The studies reported here demonstrate that the product protects against erythema, which is known to be induced principally by UVB and UVA-II radiation.2 Although our study took place outdoors, and therefore included the full naturally occurring range of light, it did not specifically assess UVA-induced damage; however, the IP has an in vivo UVA protection factor of 20.3.

One limitation of the study design is that the two clinical assessments used different scales (0–9 and 0–4, respectively). Use of the same scale in both studies would have allowed a clearer direct comparison of results. This difference was due to the two studies being conducted by two independent contract research organizations, and the fact that there is no established standard scale for quantification of solar-induced erythema. However, a previous study23 concluded that such visual methods, namely, a 10-point scale, were “sensitive, reliable and reproducible within a testing institution”. It is interesting to note that, while a 10-point scale may be described as more sensitive than a 5-point scale, and did indeed pick up a change in SPF15-treated skin, its use did not result in finding a significant change in IP-treated skin in the same study.
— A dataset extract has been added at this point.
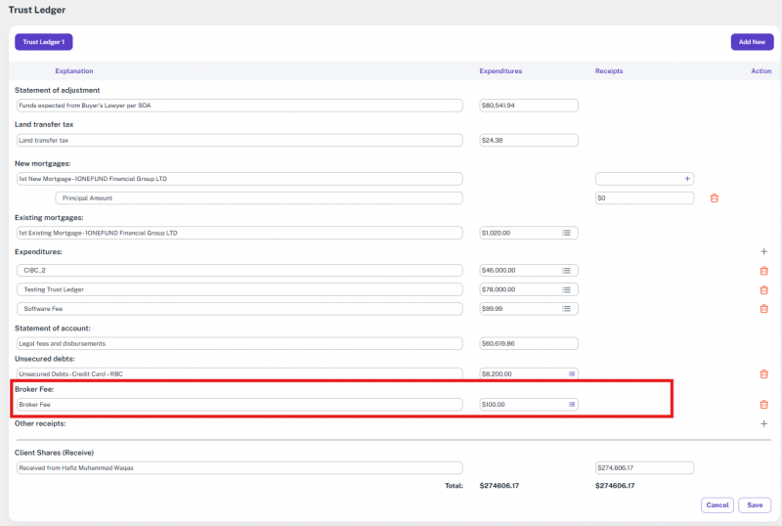The height and width of the screenshot is (526, 782).
Task: Open list icon in Broker Fee amount
Action: coord(572,405)
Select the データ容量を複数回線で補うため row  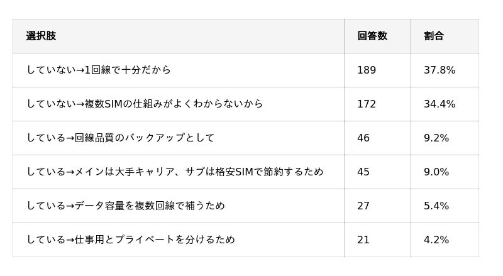point(126,206)
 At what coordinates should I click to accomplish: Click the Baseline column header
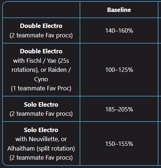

The interpretation of the results can be applied to similar settings, that is, those permitting a variety of quiet outdoor activities. Further studies are planned to assess the product’s efficacy under extreme UV conditions, and the product has previously undergone testing in wet-skin, with a result similar to that in the standard SPF testing (unpublished data).

The results of these outdoor studies also demonstrate that the study design used was able to discriminate between an SPF15 sunscreen and the investigational SPF50+ sunscreen in terms of clinical photoprotective capacity.

This water-based broad-spectrum SPF50+ sunscreen has been demonstrated to provide very high protection against solar-induced erythema. Naturally, this does not abrogate the established sun-safe advice to continue to seek shade and use protective clothing; rather, this product can powerfully bolster such approaches, and along with ongoing user education,29 optimize solar skin protection.30,31 As sunscreen is often the main preventive strategy employed,29 it is essential that the product used be as highly effective as possible and that the texture of the formulation encourage adequate and frequent reapplication of the product. As Wang et al32 concluded, the best sunscreen is the one that is actually used.


In outdoor conditions in Mediterranean summer sun, this water-based broad-spectrum SPF50+ sun protection product had a very high photoprotective effect: a level comparable to an existing SPF50+ sunscreen and superior to the SPF15 reference sunscreen, even in phototype III and IV skin.


A medical writer (J. Marshall) assisted in drafting the manuscript. The authors would like to acknowledge the Spanish Meteorological Service for the provision of the radiation measurements.


CG and CT are employees of ISDIN, who manufactured the product and sponsored the study. The authors report no other conflicts of interest in this work.